EUR/USD sold-off into Greece default drama
The spot extends its bearish momentum into a fourth day today, with the downslide accelerated overnight, following the reports of Greece hinting at a default, if its creditors do not agree on debt relief.
The drop in EUR/USD was further fuelled by cross-driven weakness, after the EUR/JPY cross faced double whammy amid Greece headlines on one hand, while broad based Yen strength on the back of the UK election jitters and North Korea headlines, knocked-off the cross over 1 big figure on the other hand.
However, the pair managed to find support ahead of 1.11 handle amid weaker treasury yields, in the wake of widespread risk-aversion, which usually boosts the funding currency status of the Euro.
Looking ahead, the major may come under renewed selling pressure as the European trading gets underway, with the EUR traders reacting negatively to the resurgent Greece troubles, and also on a non-event ECB President Draghi’s speech yesterday.
Focus also remains on the German prelim CPI and US macro releases due later on Tuesday.
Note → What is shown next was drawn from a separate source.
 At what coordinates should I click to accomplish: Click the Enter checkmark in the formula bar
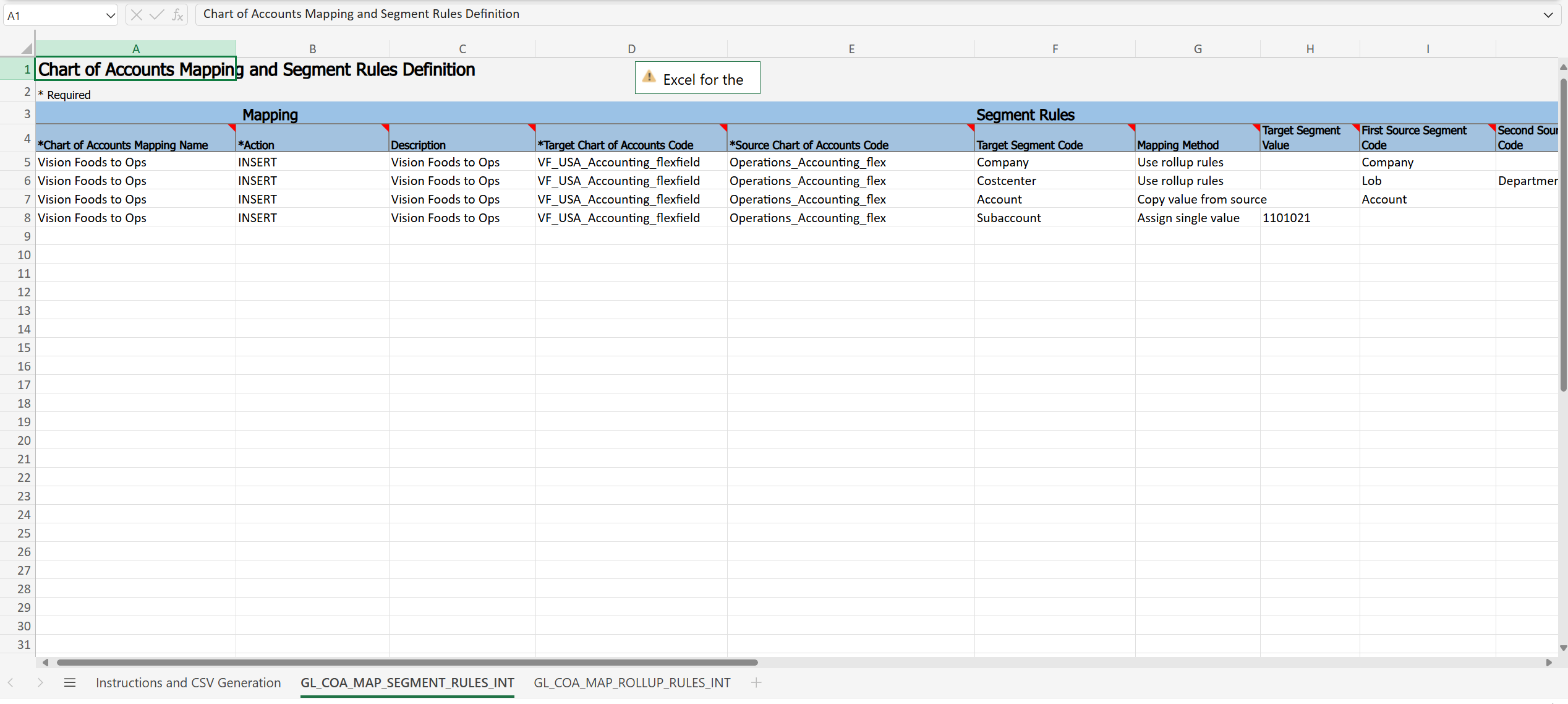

Fed’s preferred inflation gauge will be closely eyed in the NA session today, followed by personal spending and consumer confidence data.
EUR/USD Technical Levels
Karen Jones, Analyst at Commerzbank notes: “EUR/USD is correcting lower: The Euro is starting to ease back from the 1.1300 November high. We would allow for some further weakness near term. However while dips lower hold over the near term uptrend at 1.1009, the market remains in a longer term bull trend and will need to close below here to question that. “
“Rallies will find interim resistance at 1.1235 ahead of 1.1268 and 1.1300. Above 1.1300, the market has potential to reach the highs from mid 2016 circa 1.1400, however we believe it will struggle here from a longer term perspective. We note the 78.6% retracement lies at 1.1343,” Karen adds.